We retrospectively analyzed the outcomes of all patients who HDMel based conditioning followed by HDCy post SCT at our institution.
18 patients (12 males; 6 females) with a median age of 52 (range 25-70) years were identified from the database. Disease category was plasma cell malignancy (n=5); AML (n=4); ALL (n=4); MDS/MPD (n=3) and NHL/CLL (n=2). Nine patients had active disease at the time of SCT. One patient had a prior allogeneic SCT and 4 patients had prior auto SCT. Preparative regimen was fludarabine (25mg/m2 x5) HDMel (100-140 mg/m2) and thiotepa (5-10 mg/kg). One patient with lymphoma received Zevalin instead of thiotepa. HDCy (50mg/kg) was given on days 3 and 4 post SCT. HLA mismatched patients also received horse ATG (20mg/kg x 3). Additional gvhd prophylaxis was sirolimus in 14 patients and tacrolimus/mycophenolate in 4 patients.
Stem Cell source was peripheral blood in all patients. HLA matching was 10/10 in 11, 9/10 in 6 and 5/10 in one patient. 15 donors were unrelated and 3 were siblings. Median CD34 cells infused were 5.3 x 10e6/kg range (3.4 -7.5). All patients engrafted with a median time to neutrophil engraftment of 19 days (range 15-23) and a median time to platelet engraftment of 25.5 days (range 14-138). Cumulative incidence of grade 2-4 acute gvhd was 38.9% and chronic gvhd was 16.6%. Day 100, 6 month and 1 year survival was 100%, 87% and 80% (Figure 1). The median follow-up for survivors is 306.5 days (range 81-935). Four patients have died (hemopagocytic syndrome - day 187; progressive disease - day 455; persistent disease/gvhd - day 126; perforated bowel/gvhd - day 167). Ten (55%) patients were taken off all immune suppression at a median of 93 days (range 56-215) post SCT with an estimated cumulative incidence of immune suppression withdrawal of 73.2% (95% CI: 27.1-92.8) in 215 days (Figure 2).

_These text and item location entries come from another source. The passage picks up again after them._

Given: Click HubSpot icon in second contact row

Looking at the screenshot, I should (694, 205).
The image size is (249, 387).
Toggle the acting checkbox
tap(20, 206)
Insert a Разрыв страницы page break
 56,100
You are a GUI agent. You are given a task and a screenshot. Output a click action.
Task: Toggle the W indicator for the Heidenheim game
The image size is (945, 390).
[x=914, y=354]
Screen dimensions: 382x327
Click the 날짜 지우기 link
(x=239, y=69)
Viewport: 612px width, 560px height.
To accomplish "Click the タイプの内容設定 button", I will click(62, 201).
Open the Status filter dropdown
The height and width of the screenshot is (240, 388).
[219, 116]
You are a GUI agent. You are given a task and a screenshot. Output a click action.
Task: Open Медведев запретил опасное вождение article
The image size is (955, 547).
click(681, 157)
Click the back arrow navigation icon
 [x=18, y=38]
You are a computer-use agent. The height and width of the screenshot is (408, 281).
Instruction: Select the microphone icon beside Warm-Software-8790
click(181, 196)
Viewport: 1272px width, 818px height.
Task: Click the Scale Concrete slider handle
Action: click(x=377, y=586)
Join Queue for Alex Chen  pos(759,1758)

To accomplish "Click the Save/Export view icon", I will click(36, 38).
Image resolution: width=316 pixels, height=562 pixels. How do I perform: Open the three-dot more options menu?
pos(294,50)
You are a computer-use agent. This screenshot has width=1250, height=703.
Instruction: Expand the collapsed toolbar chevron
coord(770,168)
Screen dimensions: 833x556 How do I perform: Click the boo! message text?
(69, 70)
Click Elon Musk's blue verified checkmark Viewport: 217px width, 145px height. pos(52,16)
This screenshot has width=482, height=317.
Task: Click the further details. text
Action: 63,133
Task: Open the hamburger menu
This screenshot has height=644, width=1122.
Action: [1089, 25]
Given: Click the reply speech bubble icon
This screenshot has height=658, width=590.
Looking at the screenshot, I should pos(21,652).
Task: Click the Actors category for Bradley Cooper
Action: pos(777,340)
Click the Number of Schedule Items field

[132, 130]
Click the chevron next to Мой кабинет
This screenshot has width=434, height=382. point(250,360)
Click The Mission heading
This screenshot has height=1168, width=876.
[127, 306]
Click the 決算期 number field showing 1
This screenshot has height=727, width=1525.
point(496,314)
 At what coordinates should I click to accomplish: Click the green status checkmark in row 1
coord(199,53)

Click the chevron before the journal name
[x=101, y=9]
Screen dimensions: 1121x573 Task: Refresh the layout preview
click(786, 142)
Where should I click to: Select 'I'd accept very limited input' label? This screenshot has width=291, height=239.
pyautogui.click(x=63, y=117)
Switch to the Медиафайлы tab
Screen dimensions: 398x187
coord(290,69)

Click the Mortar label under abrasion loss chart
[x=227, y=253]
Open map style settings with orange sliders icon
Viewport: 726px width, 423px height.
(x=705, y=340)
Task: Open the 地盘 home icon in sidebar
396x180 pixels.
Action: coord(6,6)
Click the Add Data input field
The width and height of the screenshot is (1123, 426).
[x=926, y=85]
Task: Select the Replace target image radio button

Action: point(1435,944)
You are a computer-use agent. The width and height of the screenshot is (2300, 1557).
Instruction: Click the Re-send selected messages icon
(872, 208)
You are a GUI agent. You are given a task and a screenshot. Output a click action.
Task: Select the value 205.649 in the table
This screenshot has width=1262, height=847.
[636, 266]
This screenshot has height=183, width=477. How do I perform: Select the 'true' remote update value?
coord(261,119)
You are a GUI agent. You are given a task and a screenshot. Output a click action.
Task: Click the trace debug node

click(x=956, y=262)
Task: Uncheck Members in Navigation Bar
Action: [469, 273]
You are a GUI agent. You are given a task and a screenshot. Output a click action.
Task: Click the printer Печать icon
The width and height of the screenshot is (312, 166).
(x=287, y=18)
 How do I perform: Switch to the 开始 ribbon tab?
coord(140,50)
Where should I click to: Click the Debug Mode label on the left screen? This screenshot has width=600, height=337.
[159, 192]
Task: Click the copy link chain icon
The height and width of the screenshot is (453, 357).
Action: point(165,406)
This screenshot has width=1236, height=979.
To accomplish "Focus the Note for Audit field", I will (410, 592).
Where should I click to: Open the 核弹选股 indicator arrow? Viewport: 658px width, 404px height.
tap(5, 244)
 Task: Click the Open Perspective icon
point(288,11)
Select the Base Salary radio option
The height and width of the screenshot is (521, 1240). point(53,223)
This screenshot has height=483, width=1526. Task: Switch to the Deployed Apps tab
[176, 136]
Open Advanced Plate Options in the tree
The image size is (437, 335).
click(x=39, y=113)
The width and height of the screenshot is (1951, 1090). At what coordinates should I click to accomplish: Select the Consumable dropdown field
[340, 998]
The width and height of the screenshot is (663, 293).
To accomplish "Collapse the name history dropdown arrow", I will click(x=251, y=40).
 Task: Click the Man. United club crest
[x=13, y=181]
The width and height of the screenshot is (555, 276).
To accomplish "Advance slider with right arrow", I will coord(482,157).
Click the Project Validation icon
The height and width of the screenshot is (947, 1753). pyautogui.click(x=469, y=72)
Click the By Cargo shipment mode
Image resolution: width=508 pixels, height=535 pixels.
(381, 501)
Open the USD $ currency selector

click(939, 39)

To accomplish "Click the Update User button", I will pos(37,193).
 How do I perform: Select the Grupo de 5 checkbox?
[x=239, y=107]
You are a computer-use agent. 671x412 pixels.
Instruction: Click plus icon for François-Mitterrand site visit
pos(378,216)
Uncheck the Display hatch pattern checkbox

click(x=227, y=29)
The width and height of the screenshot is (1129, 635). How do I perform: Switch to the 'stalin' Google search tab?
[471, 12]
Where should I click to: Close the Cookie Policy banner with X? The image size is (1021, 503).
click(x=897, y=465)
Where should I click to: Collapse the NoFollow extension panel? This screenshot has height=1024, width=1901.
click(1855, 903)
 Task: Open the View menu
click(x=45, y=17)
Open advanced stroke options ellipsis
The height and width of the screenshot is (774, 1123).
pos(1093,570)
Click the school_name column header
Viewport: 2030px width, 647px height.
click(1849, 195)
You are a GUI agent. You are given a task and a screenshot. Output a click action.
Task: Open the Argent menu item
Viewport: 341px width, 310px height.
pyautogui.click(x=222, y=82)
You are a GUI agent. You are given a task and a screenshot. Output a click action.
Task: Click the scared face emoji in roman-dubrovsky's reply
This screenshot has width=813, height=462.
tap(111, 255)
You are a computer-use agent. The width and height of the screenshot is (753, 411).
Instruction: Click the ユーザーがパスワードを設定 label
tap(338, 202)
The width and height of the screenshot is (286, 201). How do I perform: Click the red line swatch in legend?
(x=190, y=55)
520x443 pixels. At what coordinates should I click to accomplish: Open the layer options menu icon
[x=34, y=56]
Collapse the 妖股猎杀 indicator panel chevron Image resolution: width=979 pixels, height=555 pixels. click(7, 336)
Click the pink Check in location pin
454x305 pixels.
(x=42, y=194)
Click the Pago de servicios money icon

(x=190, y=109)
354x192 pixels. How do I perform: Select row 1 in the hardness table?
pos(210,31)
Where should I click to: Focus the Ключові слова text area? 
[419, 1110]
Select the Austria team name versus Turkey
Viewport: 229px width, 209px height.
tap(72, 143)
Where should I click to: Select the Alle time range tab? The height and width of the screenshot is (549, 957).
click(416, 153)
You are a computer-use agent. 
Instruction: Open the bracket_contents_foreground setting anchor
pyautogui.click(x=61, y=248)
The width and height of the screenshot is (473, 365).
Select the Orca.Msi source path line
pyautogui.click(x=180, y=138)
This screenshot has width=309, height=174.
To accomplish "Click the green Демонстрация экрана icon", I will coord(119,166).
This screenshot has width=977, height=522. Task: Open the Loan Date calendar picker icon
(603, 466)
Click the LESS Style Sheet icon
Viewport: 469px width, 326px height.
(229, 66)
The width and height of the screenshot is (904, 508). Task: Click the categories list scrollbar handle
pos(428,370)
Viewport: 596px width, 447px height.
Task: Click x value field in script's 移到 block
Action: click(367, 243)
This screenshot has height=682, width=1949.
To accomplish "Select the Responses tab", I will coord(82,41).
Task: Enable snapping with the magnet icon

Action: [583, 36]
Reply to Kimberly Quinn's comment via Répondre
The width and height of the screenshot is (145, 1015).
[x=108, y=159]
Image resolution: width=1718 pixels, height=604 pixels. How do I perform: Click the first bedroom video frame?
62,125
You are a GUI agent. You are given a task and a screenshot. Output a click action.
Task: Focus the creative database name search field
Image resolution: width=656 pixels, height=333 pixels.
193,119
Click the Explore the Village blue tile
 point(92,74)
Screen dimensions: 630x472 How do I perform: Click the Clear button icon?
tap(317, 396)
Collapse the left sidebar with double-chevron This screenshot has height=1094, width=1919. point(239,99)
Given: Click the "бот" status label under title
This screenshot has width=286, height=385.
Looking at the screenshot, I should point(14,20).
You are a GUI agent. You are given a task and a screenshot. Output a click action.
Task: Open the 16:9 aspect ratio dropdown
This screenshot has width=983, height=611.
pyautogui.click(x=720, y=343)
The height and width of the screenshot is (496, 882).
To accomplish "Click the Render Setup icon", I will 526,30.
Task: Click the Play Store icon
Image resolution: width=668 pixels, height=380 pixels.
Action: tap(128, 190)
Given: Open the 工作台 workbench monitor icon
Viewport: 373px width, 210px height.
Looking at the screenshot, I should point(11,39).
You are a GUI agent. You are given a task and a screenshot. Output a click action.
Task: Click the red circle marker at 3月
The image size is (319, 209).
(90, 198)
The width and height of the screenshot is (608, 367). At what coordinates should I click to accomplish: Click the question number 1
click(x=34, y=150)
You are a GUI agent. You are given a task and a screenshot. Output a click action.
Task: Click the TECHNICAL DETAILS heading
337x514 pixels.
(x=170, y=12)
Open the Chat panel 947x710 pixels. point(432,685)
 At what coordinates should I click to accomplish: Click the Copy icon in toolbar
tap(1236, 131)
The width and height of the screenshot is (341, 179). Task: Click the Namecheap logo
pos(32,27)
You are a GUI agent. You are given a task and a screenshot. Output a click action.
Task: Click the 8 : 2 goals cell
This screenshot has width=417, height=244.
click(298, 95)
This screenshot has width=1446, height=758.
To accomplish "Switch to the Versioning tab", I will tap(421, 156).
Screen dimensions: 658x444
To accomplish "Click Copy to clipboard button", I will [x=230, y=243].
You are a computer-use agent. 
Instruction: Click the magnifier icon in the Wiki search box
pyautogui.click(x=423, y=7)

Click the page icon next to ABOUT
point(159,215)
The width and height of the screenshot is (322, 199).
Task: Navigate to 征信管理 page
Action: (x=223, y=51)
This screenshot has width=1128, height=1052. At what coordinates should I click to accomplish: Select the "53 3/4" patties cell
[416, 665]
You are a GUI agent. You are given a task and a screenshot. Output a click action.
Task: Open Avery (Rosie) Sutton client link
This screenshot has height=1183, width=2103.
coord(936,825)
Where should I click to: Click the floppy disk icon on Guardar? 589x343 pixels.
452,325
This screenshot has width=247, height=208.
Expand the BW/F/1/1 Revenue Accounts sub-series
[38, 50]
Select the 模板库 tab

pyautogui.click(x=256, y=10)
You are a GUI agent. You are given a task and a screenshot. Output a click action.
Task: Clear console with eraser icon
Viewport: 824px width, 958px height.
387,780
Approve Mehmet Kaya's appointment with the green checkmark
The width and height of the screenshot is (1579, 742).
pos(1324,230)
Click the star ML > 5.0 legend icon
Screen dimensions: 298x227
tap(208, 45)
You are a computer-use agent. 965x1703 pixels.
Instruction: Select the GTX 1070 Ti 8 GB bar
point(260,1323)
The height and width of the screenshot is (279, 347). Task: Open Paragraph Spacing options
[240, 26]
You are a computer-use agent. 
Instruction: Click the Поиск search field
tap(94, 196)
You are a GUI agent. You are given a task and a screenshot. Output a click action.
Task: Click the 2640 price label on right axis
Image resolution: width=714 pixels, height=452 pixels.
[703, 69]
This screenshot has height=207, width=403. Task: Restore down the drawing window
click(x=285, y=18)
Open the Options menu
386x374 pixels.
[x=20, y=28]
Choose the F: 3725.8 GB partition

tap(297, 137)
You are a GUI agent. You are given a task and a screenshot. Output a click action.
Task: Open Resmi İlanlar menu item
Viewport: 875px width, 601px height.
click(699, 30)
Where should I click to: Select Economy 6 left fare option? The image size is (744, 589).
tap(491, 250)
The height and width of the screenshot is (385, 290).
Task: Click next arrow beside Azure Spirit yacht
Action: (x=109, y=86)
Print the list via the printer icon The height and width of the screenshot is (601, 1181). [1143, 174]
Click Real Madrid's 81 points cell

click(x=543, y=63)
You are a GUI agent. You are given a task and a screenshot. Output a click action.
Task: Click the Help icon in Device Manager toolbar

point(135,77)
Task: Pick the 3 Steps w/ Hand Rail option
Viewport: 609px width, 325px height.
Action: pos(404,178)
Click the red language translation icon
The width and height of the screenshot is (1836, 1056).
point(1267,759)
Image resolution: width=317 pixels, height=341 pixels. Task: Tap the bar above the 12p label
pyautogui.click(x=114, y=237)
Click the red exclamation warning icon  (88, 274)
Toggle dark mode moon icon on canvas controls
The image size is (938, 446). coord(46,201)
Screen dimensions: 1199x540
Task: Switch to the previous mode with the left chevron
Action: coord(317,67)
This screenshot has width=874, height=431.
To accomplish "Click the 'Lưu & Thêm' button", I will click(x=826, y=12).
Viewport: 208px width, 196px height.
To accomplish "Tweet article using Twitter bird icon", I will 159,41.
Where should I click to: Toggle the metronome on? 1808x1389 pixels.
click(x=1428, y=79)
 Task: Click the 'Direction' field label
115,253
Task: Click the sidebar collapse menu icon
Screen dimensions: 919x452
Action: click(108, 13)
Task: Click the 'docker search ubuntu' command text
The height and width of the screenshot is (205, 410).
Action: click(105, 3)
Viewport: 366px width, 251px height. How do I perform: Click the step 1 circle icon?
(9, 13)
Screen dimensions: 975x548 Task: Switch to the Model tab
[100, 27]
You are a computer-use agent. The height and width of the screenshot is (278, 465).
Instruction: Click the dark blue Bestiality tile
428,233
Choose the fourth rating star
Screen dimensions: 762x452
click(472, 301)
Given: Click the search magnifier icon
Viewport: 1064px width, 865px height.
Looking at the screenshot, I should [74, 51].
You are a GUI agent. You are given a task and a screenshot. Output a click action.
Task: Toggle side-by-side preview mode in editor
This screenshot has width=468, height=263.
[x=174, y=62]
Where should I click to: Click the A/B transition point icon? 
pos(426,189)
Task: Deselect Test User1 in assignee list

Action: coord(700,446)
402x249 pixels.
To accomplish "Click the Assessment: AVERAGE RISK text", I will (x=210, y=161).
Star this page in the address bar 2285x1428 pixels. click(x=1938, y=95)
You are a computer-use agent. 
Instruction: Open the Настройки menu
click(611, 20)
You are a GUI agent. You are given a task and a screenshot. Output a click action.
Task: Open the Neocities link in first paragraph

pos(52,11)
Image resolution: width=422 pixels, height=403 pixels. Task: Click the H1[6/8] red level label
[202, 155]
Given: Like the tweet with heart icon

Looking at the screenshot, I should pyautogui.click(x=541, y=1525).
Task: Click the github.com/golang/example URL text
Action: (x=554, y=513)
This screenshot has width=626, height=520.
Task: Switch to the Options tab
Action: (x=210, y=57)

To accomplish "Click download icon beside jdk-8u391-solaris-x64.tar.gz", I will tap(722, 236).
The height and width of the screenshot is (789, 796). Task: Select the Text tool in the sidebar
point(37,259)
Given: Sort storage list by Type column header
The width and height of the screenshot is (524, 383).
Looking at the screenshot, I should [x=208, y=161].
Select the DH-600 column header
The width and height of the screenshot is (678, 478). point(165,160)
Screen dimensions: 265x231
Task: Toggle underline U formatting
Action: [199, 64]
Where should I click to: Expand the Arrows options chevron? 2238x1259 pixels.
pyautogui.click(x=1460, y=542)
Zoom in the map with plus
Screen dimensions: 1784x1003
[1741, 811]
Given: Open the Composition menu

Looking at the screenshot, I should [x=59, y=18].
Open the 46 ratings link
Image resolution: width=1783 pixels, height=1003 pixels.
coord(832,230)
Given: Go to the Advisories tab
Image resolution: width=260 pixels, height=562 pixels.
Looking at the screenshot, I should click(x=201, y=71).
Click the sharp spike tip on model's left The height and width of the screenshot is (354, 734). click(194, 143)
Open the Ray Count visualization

HDCy post HDMel based conditioning is feasible in matched and partially matched allo SCT recipients with high risk hematological malignancies. This regimen delivers significant dose intensity and results in acceptable early mortality and high incidence of immunosuppression withdrawal early post SCT.
Off Label Use: Most drugs in this study are off label for their use in stem cell transplant.